Ct. App. Rec., ECF No. 10-8, PageID.122. The court of appeals denied leave to appeal, People v. Shelton, No. 345394 (Mich. App. Oct. 23, 2018); as did the Michigan Supreme Court. People v. Shelton, 503 Mich. 1020

(2019). A timely habeas petition followed in which Petitioner raises the following two claims of error: I. Petitioner is entitled to resentencing where he was sentenced on inaccurate information and defense counsel violated his promise to the court and petitioner to file a sentencing memorandum contrary to the Sixth and Fourteenth Amendments.

II. Petitioner’s state and federal constitutional rights were violated when he was coerced into taking a plea because his attorney was not acting in his best interest and told petitioner that he will be sentenced at the low end of the guidelines, which was ineffective assistance of counsel.
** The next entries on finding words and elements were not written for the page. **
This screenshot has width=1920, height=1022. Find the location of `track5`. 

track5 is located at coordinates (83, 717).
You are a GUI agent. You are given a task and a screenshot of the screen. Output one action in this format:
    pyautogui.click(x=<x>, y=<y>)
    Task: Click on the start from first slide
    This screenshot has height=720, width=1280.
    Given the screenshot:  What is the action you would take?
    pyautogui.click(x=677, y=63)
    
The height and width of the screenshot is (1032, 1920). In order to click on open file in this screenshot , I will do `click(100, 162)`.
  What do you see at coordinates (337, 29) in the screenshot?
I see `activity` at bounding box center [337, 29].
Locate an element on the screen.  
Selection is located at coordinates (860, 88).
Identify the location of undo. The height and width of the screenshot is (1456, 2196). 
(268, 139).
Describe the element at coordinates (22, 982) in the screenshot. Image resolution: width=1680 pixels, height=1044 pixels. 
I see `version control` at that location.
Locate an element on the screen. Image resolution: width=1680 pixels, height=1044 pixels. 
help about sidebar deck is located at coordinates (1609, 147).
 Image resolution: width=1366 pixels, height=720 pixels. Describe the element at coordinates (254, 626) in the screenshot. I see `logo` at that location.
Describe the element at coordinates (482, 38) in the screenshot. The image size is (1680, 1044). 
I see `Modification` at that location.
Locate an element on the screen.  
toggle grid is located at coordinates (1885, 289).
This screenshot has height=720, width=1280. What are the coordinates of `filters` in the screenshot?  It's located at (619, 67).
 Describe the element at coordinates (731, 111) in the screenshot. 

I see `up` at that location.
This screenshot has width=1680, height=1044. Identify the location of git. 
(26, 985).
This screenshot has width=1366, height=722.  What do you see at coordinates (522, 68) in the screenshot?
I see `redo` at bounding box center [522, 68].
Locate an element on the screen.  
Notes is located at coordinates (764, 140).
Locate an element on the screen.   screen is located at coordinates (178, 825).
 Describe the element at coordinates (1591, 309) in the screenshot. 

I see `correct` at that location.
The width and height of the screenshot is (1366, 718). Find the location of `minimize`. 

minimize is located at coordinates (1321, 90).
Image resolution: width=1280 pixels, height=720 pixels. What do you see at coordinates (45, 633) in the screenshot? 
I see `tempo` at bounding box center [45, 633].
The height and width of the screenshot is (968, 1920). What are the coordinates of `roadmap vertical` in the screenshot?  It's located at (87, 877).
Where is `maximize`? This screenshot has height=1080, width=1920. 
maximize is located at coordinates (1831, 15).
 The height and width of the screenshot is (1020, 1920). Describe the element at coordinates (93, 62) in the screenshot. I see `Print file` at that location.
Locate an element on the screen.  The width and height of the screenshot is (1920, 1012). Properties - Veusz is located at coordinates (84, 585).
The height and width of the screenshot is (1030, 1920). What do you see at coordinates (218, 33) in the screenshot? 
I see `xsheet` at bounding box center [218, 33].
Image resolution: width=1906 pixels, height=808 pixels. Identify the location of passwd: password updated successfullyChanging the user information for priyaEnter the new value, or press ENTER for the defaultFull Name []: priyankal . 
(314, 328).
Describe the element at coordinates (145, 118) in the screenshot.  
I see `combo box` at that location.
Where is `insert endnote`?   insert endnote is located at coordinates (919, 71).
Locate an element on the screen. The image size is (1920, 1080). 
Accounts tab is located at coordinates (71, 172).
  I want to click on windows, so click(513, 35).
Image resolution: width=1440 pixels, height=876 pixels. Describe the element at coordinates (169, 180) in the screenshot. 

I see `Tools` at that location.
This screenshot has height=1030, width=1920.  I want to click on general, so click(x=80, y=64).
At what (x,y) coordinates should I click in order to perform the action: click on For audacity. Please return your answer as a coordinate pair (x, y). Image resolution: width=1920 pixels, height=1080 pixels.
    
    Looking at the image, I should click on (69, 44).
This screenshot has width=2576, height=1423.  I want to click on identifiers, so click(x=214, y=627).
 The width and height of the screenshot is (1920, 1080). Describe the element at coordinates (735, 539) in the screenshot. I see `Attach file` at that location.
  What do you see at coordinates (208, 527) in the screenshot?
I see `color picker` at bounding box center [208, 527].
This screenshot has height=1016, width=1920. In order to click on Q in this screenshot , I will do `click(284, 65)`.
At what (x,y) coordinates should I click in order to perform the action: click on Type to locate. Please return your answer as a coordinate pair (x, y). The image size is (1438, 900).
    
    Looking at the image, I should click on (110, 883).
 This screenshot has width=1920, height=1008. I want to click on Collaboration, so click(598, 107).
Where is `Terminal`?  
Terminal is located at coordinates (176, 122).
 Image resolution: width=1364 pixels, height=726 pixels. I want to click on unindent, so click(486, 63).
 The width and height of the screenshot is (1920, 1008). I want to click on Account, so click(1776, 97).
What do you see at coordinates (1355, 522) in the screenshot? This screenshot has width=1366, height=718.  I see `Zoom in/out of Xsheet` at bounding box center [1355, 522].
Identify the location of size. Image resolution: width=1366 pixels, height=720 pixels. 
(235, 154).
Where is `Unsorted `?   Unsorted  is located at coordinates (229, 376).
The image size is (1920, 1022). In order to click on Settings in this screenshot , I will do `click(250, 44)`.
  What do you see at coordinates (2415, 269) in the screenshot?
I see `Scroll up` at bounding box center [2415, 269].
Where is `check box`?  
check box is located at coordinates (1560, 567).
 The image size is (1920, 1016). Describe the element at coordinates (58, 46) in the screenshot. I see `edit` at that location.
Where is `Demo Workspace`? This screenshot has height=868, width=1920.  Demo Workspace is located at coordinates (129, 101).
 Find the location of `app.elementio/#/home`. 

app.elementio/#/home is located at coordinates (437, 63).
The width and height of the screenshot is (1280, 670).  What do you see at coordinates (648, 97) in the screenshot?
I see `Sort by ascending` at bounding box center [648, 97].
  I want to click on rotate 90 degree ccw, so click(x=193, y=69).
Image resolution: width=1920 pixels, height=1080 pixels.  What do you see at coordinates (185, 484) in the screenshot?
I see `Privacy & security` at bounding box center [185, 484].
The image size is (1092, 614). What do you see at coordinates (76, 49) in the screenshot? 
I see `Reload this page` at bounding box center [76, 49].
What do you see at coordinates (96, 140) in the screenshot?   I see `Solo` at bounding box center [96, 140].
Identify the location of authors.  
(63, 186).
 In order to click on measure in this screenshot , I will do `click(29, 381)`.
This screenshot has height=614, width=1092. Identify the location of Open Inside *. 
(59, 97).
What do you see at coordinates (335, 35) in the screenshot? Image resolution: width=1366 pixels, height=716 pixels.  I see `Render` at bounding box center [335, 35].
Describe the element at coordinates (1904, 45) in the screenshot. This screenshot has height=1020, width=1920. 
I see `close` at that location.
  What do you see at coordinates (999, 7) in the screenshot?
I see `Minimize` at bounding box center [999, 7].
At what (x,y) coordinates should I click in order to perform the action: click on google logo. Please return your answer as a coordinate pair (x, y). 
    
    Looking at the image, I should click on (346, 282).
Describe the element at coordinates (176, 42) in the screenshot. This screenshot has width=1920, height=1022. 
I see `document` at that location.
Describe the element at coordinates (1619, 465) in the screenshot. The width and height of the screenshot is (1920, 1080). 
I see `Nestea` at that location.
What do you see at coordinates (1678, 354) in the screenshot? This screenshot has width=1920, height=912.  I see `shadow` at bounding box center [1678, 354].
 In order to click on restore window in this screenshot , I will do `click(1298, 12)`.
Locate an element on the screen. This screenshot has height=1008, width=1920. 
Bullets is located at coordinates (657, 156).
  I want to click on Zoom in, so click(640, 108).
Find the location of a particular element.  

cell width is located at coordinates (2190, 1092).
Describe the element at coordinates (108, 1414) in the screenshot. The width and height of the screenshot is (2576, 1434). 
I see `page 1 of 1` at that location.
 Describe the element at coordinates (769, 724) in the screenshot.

Pet., ECF No. 1, PageID.2. II. Standard of Review The Antiterrorism and Effective Death Penalty Act of 1996 (AEDPA), codified at 28 U.S.C. § 2241 et seq., sets forth the standard of review that federal courts must use when considering habeas petitions brought by prisoners challenging their state court convictions. AEDPA provides in

relevant part: An application for a writ of habeas corpus on behalf of a person in custody pursuant to the judgment of a State court shall not be granted with respect to any claim that was adjudicated on the merits in State court proceedings unless the adjudication of the claim–

(1) resulted in a decision that was contrary to, or involved an unreasonable application of, clearly established Federal law, as determined by the Supreme Court of the United States; or

(2) resulted in a decision that was based on an unreasonable determination of the facts in light of the evidence presented in the State court proceeding.

28 U.S.C. § 2254(d).

A state court’s decision is “contrary to” clearly established federal law if the state court arrives at a conclusion opposite to that reached by the Supreme Court on a question of law or if the state court decides a case differently than the Supreme Court has on a set of materially indistinguishable facts. Williams v. Taylor, 529 U.S. 362, 405-06 (2000). An

“unreasonable application” occurs when “a state court decision unreasonably applies the law of [the Supreme Court] to the facts of a prisoner’s case.” Id. at 409. “[A] federal habeas court may not issue the writ

simply because that court concludes in its independent judgment that the relevant state-court decision applied clearly established federal law erroneously or incorrectly.” Id. at 411. The Supreme Court explains that “a federal court’s collateral review

of a state-court decision must be consistent with the respect due state courts in our federal system.” Miller-El v.